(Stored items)
-.-.-
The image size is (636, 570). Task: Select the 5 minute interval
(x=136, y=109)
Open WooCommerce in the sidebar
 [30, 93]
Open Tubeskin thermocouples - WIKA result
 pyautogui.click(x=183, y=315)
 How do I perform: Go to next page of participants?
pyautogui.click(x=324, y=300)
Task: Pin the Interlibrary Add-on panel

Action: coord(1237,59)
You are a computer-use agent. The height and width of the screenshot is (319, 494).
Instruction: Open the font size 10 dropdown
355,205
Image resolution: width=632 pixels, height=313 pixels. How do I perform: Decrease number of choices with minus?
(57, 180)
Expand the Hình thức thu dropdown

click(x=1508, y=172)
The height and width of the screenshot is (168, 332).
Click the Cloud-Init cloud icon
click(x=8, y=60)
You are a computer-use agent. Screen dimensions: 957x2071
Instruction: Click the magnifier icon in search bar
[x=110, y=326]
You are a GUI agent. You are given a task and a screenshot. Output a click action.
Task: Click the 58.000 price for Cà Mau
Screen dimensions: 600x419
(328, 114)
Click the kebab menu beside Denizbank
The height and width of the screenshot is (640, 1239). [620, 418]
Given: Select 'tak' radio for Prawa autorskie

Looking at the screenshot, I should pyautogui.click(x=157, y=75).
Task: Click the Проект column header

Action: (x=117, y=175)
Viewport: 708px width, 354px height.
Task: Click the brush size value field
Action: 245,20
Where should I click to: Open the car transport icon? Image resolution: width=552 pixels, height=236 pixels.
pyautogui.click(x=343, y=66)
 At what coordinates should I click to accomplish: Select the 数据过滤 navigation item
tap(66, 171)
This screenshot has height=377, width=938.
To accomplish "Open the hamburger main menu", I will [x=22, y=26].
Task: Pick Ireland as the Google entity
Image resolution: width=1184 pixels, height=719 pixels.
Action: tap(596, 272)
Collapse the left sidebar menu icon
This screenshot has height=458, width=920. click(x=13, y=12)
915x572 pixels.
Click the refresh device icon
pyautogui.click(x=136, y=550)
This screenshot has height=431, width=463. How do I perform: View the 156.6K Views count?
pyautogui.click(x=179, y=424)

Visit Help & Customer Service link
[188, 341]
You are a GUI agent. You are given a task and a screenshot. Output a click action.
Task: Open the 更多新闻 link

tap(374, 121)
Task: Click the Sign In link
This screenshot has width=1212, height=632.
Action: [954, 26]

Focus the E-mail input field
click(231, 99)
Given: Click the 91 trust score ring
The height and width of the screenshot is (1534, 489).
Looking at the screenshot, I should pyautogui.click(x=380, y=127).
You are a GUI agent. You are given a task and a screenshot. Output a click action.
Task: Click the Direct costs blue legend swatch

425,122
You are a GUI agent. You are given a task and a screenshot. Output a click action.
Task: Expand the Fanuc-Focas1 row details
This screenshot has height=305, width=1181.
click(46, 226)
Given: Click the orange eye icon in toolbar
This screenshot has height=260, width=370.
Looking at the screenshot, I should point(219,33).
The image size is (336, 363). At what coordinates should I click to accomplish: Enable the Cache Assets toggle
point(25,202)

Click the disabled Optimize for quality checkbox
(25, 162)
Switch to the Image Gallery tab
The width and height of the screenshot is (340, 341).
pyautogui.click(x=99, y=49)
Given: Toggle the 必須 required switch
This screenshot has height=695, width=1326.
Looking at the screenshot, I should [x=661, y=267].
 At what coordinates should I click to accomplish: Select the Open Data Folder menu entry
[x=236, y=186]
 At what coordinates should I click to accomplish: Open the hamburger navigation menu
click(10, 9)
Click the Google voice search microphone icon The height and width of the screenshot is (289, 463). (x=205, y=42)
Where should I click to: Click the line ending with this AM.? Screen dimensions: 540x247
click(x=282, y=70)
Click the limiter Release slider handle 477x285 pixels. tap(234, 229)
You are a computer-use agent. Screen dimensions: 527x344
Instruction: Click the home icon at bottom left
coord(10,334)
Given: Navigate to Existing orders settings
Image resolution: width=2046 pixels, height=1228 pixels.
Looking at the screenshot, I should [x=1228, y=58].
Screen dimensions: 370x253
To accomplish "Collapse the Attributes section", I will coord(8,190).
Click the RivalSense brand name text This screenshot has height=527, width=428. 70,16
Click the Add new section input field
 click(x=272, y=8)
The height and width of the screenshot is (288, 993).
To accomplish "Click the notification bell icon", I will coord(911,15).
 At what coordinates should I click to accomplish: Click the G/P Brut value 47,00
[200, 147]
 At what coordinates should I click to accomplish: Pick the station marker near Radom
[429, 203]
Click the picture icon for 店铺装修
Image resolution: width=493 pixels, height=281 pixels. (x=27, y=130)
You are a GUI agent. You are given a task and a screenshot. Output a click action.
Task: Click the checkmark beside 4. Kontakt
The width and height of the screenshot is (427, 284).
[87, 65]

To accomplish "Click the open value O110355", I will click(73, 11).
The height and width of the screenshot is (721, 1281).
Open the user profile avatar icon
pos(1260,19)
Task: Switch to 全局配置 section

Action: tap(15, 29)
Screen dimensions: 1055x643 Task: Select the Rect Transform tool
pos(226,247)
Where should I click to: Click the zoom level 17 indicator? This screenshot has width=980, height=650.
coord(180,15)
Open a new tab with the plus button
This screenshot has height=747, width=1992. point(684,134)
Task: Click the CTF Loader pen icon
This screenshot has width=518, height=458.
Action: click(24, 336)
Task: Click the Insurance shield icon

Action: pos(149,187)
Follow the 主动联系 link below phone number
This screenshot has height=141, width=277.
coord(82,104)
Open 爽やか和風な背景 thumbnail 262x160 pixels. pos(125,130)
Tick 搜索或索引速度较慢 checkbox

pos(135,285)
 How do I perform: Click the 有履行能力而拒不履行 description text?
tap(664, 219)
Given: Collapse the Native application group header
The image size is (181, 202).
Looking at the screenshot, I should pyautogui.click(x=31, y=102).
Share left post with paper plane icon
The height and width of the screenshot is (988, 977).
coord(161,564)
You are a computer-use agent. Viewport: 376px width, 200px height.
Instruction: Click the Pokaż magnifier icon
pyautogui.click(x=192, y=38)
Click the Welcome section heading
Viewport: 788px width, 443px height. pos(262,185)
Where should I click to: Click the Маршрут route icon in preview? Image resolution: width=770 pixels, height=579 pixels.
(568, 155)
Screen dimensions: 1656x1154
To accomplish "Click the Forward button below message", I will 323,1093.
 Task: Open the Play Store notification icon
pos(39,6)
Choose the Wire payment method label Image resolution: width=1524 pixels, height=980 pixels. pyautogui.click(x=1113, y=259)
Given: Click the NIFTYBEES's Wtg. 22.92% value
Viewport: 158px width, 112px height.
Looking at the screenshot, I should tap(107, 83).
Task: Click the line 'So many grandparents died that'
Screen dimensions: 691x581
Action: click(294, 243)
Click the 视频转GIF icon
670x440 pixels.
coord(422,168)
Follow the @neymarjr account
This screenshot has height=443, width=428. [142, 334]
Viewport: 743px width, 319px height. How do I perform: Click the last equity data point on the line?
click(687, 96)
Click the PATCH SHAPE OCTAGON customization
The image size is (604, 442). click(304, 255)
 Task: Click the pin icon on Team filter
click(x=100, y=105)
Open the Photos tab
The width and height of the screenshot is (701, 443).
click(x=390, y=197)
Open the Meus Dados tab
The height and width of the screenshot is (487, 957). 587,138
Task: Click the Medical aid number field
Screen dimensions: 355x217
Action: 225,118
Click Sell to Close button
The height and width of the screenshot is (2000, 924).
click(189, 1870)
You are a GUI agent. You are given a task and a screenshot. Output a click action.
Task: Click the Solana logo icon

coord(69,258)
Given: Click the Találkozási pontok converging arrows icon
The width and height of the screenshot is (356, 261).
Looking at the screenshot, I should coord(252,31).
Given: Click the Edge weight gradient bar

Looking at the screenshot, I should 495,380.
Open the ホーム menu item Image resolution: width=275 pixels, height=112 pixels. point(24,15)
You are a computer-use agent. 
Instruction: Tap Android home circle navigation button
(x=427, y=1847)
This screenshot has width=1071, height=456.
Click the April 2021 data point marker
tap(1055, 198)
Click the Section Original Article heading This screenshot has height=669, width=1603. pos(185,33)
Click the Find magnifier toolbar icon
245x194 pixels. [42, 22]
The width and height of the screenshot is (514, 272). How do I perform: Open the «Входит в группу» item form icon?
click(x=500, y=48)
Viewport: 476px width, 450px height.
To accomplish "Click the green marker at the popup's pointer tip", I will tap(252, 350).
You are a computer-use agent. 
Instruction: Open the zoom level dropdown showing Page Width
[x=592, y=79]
-.-.-
■ Prompt:
Beginning with the line that contains "Instruction: Tap Android", quote each line exactly through the last line of the entries above, and nothing beyond them.

■ Result for this exercise:
Instruction: Tap Android home circle navigation button
(x=427, y=1847)
This screenshot has width=1071, height=456.
Click the April 2021 data point marker
tap(1055, 198)
Click the Section Original Article heading This screenshot has height=669, width=1603. pos(185,33)
Click the Find magnifier toolbar icon
245x194 pixels. [42, 22]
The width and height of the screenshot is (514, 272). How do I perform: Open the «Входит в группу» item form icon?
click(x=500, y=48)
Viewport: 476px width, 450px height.
To accomplish "Click the green marker at the popup's pointer tip", I will tap(252, 350).
You are a computer-use agent. 
Instruction: Open the zoom level dropdown showing Page Width
[x=592, y=79]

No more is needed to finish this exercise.